Exact repetition is required: output every record in full.
[Opening Stored data section]
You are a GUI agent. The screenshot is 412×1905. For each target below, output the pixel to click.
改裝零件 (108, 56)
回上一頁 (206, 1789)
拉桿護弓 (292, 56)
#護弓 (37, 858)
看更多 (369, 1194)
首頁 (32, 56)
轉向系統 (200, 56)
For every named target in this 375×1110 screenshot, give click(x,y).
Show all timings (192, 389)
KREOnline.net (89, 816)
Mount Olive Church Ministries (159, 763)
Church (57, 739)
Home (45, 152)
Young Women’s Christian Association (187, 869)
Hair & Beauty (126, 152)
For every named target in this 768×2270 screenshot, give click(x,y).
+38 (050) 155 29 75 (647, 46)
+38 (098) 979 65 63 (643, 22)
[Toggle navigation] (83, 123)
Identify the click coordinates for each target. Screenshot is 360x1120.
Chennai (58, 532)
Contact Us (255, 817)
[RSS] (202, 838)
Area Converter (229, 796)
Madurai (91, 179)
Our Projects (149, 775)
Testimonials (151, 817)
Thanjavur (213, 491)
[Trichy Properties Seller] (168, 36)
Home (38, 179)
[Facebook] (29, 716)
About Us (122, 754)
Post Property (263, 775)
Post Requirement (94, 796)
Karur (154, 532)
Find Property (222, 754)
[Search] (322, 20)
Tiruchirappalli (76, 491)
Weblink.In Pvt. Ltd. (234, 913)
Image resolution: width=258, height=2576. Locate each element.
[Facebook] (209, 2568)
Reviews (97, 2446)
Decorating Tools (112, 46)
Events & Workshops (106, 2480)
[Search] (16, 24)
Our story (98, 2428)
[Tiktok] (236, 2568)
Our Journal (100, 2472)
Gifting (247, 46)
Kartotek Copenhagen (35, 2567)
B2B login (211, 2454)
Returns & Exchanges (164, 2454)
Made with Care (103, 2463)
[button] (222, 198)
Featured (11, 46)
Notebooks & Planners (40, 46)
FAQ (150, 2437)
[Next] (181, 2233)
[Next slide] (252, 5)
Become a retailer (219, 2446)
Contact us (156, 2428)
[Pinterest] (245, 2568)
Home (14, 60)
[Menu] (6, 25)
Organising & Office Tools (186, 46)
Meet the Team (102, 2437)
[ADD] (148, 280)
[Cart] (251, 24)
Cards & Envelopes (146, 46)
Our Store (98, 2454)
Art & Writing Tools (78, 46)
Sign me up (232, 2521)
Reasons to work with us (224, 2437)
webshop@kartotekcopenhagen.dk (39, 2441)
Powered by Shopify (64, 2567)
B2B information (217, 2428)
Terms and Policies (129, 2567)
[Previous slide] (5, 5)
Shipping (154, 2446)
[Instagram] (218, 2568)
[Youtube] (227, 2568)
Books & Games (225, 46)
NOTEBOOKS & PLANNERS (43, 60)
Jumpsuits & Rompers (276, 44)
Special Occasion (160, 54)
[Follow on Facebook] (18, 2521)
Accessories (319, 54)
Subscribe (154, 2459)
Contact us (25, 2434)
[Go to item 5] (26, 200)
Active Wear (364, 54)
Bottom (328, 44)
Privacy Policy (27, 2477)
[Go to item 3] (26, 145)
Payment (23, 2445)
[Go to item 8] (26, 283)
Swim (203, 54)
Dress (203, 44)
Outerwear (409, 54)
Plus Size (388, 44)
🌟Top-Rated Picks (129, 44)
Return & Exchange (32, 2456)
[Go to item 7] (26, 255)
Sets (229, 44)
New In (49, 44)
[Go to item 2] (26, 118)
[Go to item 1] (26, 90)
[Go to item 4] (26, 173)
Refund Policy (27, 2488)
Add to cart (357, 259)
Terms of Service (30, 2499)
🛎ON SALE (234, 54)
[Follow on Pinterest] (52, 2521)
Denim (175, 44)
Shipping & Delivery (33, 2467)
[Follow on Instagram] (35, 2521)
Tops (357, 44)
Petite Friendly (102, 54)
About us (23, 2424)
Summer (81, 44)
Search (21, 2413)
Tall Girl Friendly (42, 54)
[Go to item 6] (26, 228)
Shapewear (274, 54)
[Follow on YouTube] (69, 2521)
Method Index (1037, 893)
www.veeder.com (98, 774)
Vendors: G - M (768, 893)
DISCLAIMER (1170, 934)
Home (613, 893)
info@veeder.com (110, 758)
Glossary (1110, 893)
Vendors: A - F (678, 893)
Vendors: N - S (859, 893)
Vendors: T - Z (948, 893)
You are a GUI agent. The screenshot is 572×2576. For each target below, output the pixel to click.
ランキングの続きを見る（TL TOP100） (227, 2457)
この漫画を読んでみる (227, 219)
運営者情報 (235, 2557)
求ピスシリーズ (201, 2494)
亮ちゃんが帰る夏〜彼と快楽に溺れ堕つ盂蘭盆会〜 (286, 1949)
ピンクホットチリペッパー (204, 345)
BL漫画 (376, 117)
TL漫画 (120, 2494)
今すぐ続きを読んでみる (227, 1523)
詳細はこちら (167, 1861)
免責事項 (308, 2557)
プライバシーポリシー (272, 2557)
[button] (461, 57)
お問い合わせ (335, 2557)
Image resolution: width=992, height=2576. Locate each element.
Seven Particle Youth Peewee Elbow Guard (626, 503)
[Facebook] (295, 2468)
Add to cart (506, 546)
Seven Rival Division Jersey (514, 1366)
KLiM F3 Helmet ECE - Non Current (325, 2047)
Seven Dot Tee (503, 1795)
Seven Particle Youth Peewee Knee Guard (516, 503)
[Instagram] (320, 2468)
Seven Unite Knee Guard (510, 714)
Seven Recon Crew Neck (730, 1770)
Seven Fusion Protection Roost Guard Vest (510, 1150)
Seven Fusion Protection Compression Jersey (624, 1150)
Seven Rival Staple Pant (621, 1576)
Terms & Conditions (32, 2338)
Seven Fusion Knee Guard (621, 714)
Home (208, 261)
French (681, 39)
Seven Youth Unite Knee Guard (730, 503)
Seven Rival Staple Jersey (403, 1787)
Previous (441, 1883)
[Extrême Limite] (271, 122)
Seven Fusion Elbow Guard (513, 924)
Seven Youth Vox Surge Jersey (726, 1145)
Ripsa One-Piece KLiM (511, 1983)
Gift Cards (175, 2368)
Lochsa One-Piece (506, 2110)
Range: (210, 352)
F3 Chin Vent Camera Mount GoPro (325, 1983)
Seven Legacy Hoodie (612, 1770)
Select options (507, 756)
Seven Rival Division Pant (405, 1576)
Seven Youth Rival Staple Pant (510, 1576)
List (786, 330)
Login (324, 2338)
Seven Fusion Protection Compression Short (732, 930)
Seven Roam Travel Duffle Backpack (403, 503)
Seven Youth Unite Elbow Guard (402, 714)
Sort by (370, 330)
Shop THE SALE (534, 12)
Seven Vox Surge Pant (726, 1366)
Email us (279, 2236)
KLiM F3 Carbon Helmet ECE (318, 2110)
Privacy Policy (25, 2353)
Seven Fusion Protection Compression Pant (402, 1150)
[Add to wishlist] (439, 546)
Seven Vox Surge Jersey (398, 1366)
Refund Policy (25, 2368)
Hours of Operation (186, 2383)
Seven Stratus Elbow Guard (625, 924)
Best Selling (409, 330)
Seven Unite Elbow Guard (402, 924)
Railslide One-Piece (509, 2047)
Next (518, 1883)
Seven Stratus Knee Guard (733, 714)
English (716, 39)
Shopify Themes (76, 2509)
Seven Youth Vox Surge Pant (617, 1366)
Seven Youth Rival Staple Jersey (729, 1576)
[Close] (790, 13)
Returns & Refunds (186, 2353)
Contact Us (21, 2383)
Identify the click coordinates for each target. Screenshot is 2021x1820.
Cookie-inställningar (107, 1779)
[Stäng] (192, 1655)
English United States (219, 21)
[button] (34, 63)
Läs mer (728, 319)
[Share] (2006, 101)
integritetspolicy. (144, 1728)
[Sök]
[Closing Stored data section]
- [Result for this task]:
You are a GUI agent. The screenshot is 412×1905. For each target below, output the pixel to click.
改裝零件 (108, 56)
回上一頁 (206, 1789)
拉桿護弓 (292, 56)
#護弓 (37, 858)
看更多 (369, 1194)
首頁 (32, 56)
轉向系統 (200, 56)
For every named target in this 375×1110 screenshot, give click(x,y).
Show all timings (192, 389)
KREOnline.net (89, 816)
Mount Olive Church Ministries (159, 763)
Church (57, 739)
Home (45, 152)
Young Women’s Christian Association (187, 869)
Hair & Beauty (126, 152)
For every named target in this 768×2270 screenshot, give click(x,y).
+38 (050) 155 29 75 (647, 46)
+38 (098) 979 65 63 (643, 22)
[Toggle navigation] (83, 123)
Identify the click coordinates for each target. Screenshot is 360x1120.
Chennai (58, 532)
Contact Us (255, 817)
[RSS] (202, 838)
Area Converter (229, 796)
Madurai (91, 179)
Our Projects (149, 775)
Testimonials (151, 817)
Thanjavur (213, 491)
[Trichy Properties Seller] (168, 36)
Home (38, 179)
[Facebook] (29, 716)
About Us (122, 754)
Post Property (263, 775)
Post Requirement (94, 796)
Karur (154, 532)
Find Property (222, 754)
[Search] (322, 20)
Tiruchirappalli (76, 491)
Weblink.In Pvt. Ltd. (234, 913)
Image resolution: width=258, height=2576. Locate each element.
[Facebook] (209, 2568)
Reviews (97, 2446)
Decorating Tools (112, 46)
Events & Workshops (106, 2480)
[Search] (16, 24)
Our story (98, 2428)
[Tiktok] (236, 2568)
Our Journal (100, 2472)
Gifting (247, 46)
Kartotek Copenhagen (35, 2567)
B2B login (211, 2454)
Returns & Exchanges (164, 2454)
Made with Care (103, 2463)
[button] (222, 198)
Featured (11, 46)
Notebooks & Planners (40, 46)
FAQ (150, 2437)
[Next] (181, 2233)
[Next slide] (252, 5)
Become a retailer (219, 2446)
Contact us (156, 2428)
[Pinterest] (245, 2568)
Home (14, 60)
[Menu] (6, 25)
Organising & Office Tools (186, 46)
Meet the Team (102, 2437)
[ADD] (148, 280)
[Cart] (251, 24)
Cards & Envelopes (146, 46)
Our Store (98, 2454)
Art & Writing Tools (78, 46)
Sign me up (232, 2521)
Reasons to work with us (224, 2437)
webshop@kartotekcopenhagen.dk (39, 2441)
Powered by Shopify (64, 2567)
B2B information (217, 2428)
Terms and Policies (129, 2567)
[Previous slide] (5, 5)
Shipping (154, 2446)
[Instagram] (218, 2568)
[Youtube] (227, 2568)
Books & Games (225, 46)
NOTEBOOKS & PLANNERS (43, 60)
Jumpsuits & Rompers (276, 44)
Special Occasion (160, 54)
[Follow on Facebook] (18, 2521)
Accessories (319, 54)
Subscribe (154, 2459)
Contact us (25, 2434)
[Go to item 5] (26, 200)
Active Wear (364, 54)
Bottom (328, 44)
Privacy Policy (27, 2477)
[Go to item 3] (26, 145)
Payment (23, 2445)
[Go to item 8] (26, 283)
Swim (203, 54)
Dress (203, 44)
Outerwear (409, 54)
Plus Size (388, 44)
🌟Top-Rated Picks (129, 44)
Return & Exchange (32, 2456)
[Go to item 7] (26, 255)
Sets (229, 44)
New In (49, 44)
[Go to item 2] (26, 118)
[Go to item 1] (26, 90)
[Go to item 4] (26, 173)
Refund Policy (27, 2488)
Add to cart (357, 259)
Terms of Service (30, 2499)
🛎ON SALE (234, 54)
[Follow on Pinterest] (52, 2521)
Denim (175, 44)
Shipping & Delivery (33, 2467)
[Follow on Instagram] (35, 2521)
Tops (357, 44)
Petite Friendly (102, 54)
About us (23, 2424)
Summer (81, 44)
Search (21, 2413)
Tall Girl Friendly (42, 54)
[Go to item 6] (26, 228)
Shapewear (274, 54)
[Follow on YouTube] (69, 2521)
Method Index (1037, 893)
www.veeder.com (98, 774)
Vendors: G - M (768, 893)
DISCLAIMER (1170, 934)
Home (613, 893)
info@veeder.com (110, 758)
Glossary (1110, 893)
Vendors: A - F (678, 893)
Vendors: N - S (859, 893)
Vendors: T - Z (948, 893)
You are a GUI agent. The screenshot is 572×2576. For each target below, output the pixel to click.
ランキングの続きを見る（TL TOP100） (227, 2457)
この漫画を読んでみる (227, 219)
運営者情報 (235, 2557)
求ピスシリーズ (201, 2494)
亮ちゃんが帰る夏〜彼と快楽に溺れ堕つ盂蘭盆会〜 (286, 1949)
ピンクホットチリペッパー (204, 345)
BL漫画 (376, 117)
TL漫画 (120, 2494)
今すぐ続きを読んでみる (227, 1523)
詳細はこちら (167, 1861)
免責事項 (308, 2557)
プライバシーポリシー (272, 2557)
[button] (461, 57)
お問い合わせ (335, 2557)
Image resolution: width=992, height=2576. Locate each element.
Seven Particle Youth Peewee Elbow Guard (626, 503)
[Facebook] (295, 2468)
Add to cart (506, 546)
Seven Rival Division Jersey (514, 1366)
KLiM F3 Helmet ECE - Non Current (325, 2047)
Seven Dot Tee (503, 1795)
Seven Particle Youth Peewee Knee Guard (516, 503)
[Instagram] (320, 2468)
Seven Unite Knee Guard (510, 714)
Seven Recon Crew Neck (730, 1770)
Seven Fusion Protection Roost Guard Vest (510, 1150)
Seven Fusion Protection Compression Jersey (624, 1150)
Seven Rival Staple Pant (621, 1576)
Terms & Conditions (32, 2338)
Seven Fusion Knee Guard (621, 714)
Home (208, 261)
French (681, 39)
Seven Youth Unite Knee Guard (730, 503)
Seven Rival Staple Jersey (403, 1787)
Previous (441, 1883)
[Extrême Limite] (271, 122)
Seven Fusion Elbow Guard (513, 924)
Seven Youth Vox Surge Jersey (726, 1145)
Ripsa One-Piece KLiM (511, 1983)
Gift Cards (175, 2368)
Lochsa One-Piece (506, 2110)
Range: (210, 352)
F3 Chin Vent Camera Mount GoPro (325, 1983)
Seven Legacy Hoodie (612, 1770)
Select options (507, 756)
Seven Rival Division Pant (405, 1576)
Seven Youth Rival Staple Pant (510, 1576)
List (786, 330)
Login (324, 2338)
Seven Fusion Protection Compression Short (732, 930)
Seven Roam Travel Duffle Backpack (403, 503)
Seven Youth Unite Elbow Guard (402, 714)
Sort by (370, 330)
Shop THE SALE (534, 12)
Seven Vox Surge Pant (726, 1366)
Email us (279, 2236)
KLiM F3 Carbon Helmet ECE (318, 2110)
Privacy Policy (25, 2353)
Seven Fusion Protection Compression Pant (402, 1150)
[Add to wishlist] (439, 546)
Seven Vox Surge Jersey (398, 1366)
Refund Policy (25, 2368)
Hours of Operation (186, 2383)
Seven Stratus Elbow Guard (625, 924)
Best Selling (409, 330)
Seven Unite Elbow Guard (402, 924)
Railslide One-Piece (509, 2047)
Next (518, 1883)
Seven Stratus Knee Guard (733, 714)
English (716, 39)
Shopify Themes (76, 2509)
Seven Youth Vox Surge Pant (617, 1366)
Seven Youth Rival Staple Jersey (729, 1576)
[Close] (790, 13)
Returns & Refunds (186, 2353)
Contact Us (21, 2383)
Identify the click coordinates for each target. Screenshot is 2021x1820.
Cookie-inställningar (107, 1779)
[Stäng] (192, 1655)
English United States (219, 21)
[button] (34, 63)
Läs mer (728, 319)
[Share] (2006, 101)
integritetspolicy. (144, 1728)
[Sök]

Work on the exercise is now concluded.